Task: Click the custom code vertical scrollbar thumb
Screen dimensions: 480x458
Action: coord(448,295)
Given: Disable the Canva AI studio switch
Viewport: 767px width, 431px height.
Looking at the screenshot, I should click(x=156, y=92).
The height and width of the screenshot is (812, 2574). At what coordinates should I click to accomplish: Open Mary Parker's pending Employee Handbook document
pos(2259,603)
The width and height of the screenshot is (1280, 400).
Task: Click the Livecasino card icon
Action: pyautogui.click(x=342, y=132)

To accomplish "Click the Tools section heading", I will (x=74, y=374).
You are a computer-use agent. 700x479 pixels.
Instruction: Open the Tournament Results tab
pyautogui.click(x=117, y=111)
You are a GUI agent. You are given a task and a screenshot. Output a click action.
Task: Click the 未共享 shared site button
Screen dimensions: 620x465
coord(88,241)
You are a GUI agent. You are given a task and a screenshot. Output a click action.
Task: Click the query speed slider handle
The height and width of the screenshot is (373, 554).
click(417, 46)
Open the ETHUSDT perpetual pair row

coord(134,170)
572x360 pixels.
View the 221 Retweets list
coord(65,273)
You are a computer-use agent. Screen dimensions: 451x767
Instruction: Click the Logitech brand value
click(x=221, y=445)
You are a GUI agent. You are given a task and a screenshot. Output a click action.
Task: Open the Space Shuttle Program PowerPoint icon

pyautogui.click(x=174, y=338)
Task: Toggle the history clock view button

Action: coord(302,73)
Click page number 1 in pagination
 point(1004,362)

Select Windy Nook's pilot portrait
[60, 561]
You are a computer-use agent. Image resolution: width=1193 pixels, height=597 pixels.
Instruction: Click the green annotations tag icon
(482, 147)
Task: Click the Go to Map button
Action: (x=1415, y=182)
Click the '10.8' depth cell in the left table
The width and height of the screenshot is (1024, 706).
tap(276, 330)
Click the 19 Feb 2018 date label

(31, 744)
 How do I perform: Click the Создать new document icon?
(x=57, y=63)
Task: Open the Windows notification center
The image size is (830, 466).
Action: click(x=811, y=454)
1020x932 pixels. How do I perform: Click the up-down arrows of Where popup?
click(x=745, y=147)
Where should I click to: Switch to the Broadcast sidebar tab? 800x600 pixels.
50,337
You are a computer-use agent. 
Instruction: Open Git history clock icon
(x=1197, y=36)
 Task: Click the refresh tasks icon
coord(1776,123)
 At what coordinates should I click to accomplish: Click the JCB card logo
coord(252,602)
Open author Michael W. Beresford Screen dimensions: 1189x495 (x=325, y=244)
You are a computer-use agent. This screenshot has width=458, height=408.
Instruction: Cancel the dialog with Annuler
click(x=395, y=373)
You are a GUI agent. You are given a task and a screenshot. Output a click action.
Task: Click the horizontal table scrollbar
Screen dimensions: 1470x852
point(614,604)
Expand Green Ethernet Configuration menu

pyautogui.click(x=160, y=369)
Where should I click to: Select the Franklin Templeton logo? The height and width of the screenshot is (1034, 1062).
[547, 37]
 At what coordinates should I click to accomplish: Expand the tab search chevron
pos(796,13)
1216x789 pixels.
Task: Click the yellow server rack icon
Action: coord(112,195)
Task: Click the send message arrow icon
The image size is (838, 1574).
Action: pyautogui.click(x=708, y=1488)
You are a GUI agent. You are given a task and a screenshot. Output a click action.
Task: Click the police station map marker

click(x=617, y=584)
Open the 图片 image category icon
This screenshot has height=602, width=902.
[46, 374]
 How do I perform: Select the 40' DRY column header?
════════════════
## Problem statement
Write each record out again exactly.

## Task output
Task: Click the custom code vertical scrollbar thumb
Screen dimensions: 480x458
Action: coord(448,295)
Given: Disable the Canva AI studio switch
Viewport: 767px width, 431px height.
Looking at the screenshot, I should click(x=156, y=92).
The height and width of the screenshot is (812, 2574). At what coordinates should I click to accomplish: Open Mary Parker's pending Employee Handbook document
pos(2259,603)
The width and height of the screenshot is (1280, 400).
Task: Click the Livecasino card icon
Action: pyautogui.click(x=342, y=132)

To accomplish "Click the Tools section heading", I will (x=74, y=374).
You are a computer-use agent. 700x479 pixels.
Instruction: Open the Tournament Results tab
pyautogui.click(x=117, y=111)
You are a GUI agent. You are given a task and a screenshot. Output a click action.
Task: Click the 未共享 shared site button
Screen dimensions: 620x465
coord(88,241)
You are a GUI agent. You are given a task and a screenshot. Output a click action.
Task: Click the query speed slider handle
The height and width of the screenshot is (373, 554).
click(417, 46)
Open the ETHUSDT perpetual pair row

coord(134,170)
572x360 pixels.
View the 221 Retweets list
coord(65,273)
You are a computer-use agent. Screen dimensions: 451x767
Instruction: Click the Logitech brand value
click(x=221, y=445)
You are a GUI agent. You are given a task and a screenshot. Output a click action.
Task: Open the Space Shuttle Program PowerPoint icon

pyautogui.click(x=174, y=338)
Task: Toggle the history clock view button

Action: coord(302,73)
Click page number 1 in pagination
 point(1004,362)

Select Windy Nook's pilot portrait
[60, 561]
You are a computer-use agent. Image resolution: width=1193 pixels, height=597 pixels.
Instruction: Click the green annotations tag icon
(482, 147)
Task: Click the Go to Map button
Action: (x=1415, y=182)
Click the '10.8' depth cell in the left table
The width and height of the screenshot is (1024, 706).
tap(276, 330)
Click the 19 Feb 2018 date label

(31, 744)
 How do I perform: Click the Создать new document icon?
(x=57, y=63)
Task: Open the Windows notification center
The image size is (830, 466).
Action: click(x=811, y=454)
1020x932 pixels. How do I perform: Click the up-down arrows of Where popup?
click(x=745, y=147)
Where should I click to: Switch to the Broadcast sidebar tab? 800x600 pixels.
50,337
You are a computer-use agent. 
Instruction: Open Git history clock icon
(x=1197, y=36)
 Task: Click the refresh tasks icon
coord(1776,123)
 At what coordinates should I click to accomplish: Click the JCB card logo
coord(252,602)
Open author Michael W. Beresford Screen dimensions: 1189x495 (x=325, y=244)
You are a computer-use agent. This screenshot has width=458, height=408.
Instruction: Cancel the dialog with Annuler
click(x=395, y=373)
You are a GUI agent. You are given a task and a screenshot. Output a click action.
Task: Click the horizontal table scrollbar
Screen dimensions: 1470x852
point(614,604)
Expand Green Ethernet Configuration menu

pyautogui.click(x=160, y=369)
Where should I click to: Select the Franklin Templeton logo? The height and width of the screenshot is (1034, 1062).
[547, 37]
 At what coordinates should I click to accomplish: Expand the tab search chevron
pos(796,13)
1216x789 pixels.
Task: Click the yellow server rack icon
Action: coord(112,195)
Task: Click the send message arrow icon
The image size is (838, 1574).
Action: pyautogui.click(x=708, y=1488)
You are a GUI agent. You are given a task and a screenshot. Output a click action.
Task: Click the police station map marker

click(x=617, y=584)
Open the 图片 image category icon
This screenshot has height=602, width=902.
[46, 374]
 How do I perform: Select the 40' DRY column header?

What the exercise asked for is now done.